Illustratie: Gino Bud Hoiting
Annika kan weinig kwalijk genomen worden. Mijn ouders en schoonouders zijn allen eind vijftig of begin zestig en hebben het met betaald en onbetaald werk, reizen, sporten, muziek maken en cultuur snuiven voorlopig veel te druk voor bingoavonden en heupoperaties. Onlangs kwam mijn schoonmoeder met haar oudere zussen bij ons op de koffie. ‘‘Toen ons grootje mijn leeftijd had,’’ zei de zus die zeventig was maar net zo goed vijfenvijftig had kunnen zijn, ‘‘zat ze de godganse dag sjaals te breien. Kilo’s wol gingen er in een week doorheen. De kerk kon ze op zeker moment niet meer kwijt. De hele regio werd voorzien, ook als het hartje zomer was. We hebben haar eigenlijk nooit leren kennen, want ze had alleen maar oog voor haar naalden en zei geen woord.’’ De ‘typische oma’ met rollator en grijs haar in een knot is, als je er bij stilstaat, steeds meer een zeldzaamheid in ons straatbeeld aan het worden. Ouder worden is tegenwoordig een proces dat zo geleidelijk gaat, dat je zomaar tot op je sterfbed een volwassene zou kunnen zijn.
En toch blijft het kinderoog eigenwijs de mensheid in drieën verdelen. Soms denk ik dan ook dat er een platoons Idee van het grootouderschap bestaat, dat uitsluitend door kinderen herkend kan worden. Dan kan je nog zo blakend van gezondheid en barstend van energie zijn, maar platoonse Ideeën hebben nou eenmaal de eigenschap eeuwig en onveranderlijk te zijn en daar valt dus onmogelijk tegenop te kleurspoelen of bergbeklimmen.

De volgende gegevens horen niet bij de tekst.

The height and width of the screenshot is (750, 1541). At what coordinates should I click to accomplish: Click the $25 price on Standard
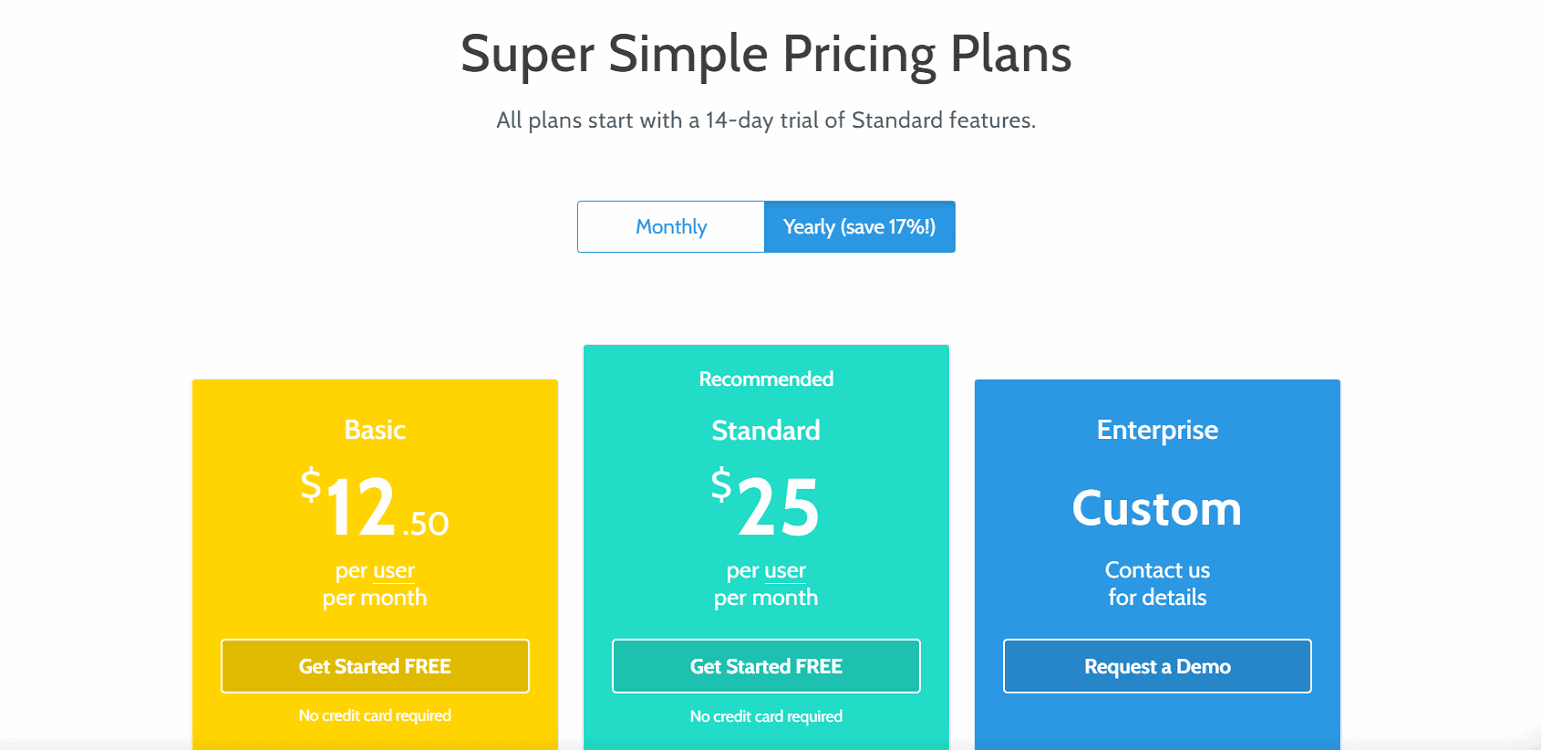(x=766, y=505)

Maar zoals gewoonlijk zal de waarheid wel weer relatiever zijn dan dat. Al weet ik natuurlijk beter, mijn eigen kinderogen blijven op hun beurt stug hun eigenwijze orde aanbrengen. Voor mij zullen mijn ouders, ook als ze ooit aangewezen mogen raken op diensten als Tafeltje-dek-je, nog steeds tot de categorie ‘volwassenen’ behoren. Bejaard zullen ze dus nooit zijn, wat mijn dochter daar ook over denken mag. En al word ik dit jaar dertig, ik blijf mezelf zien als kind. Dat bedoel ik overigens niet op de pathetische wijze van mannen die met treintjes spelen, alsjeblieft niet zeg. Eeuwig jong blijven heeft me altijd een verschrikkelijke gedachte geleken; als kind al wilde ik juist zo snel mogelijk tot het knusse bejaardenrijk behoren. Ik blijf het echter, elke keer dat ik een circus bezoek, onwerkelijk vinden om een volwassenenkaartje te moeten kopen. Daarom heb ik voor dat soort gelegenheden ook een spiegeltje op zak.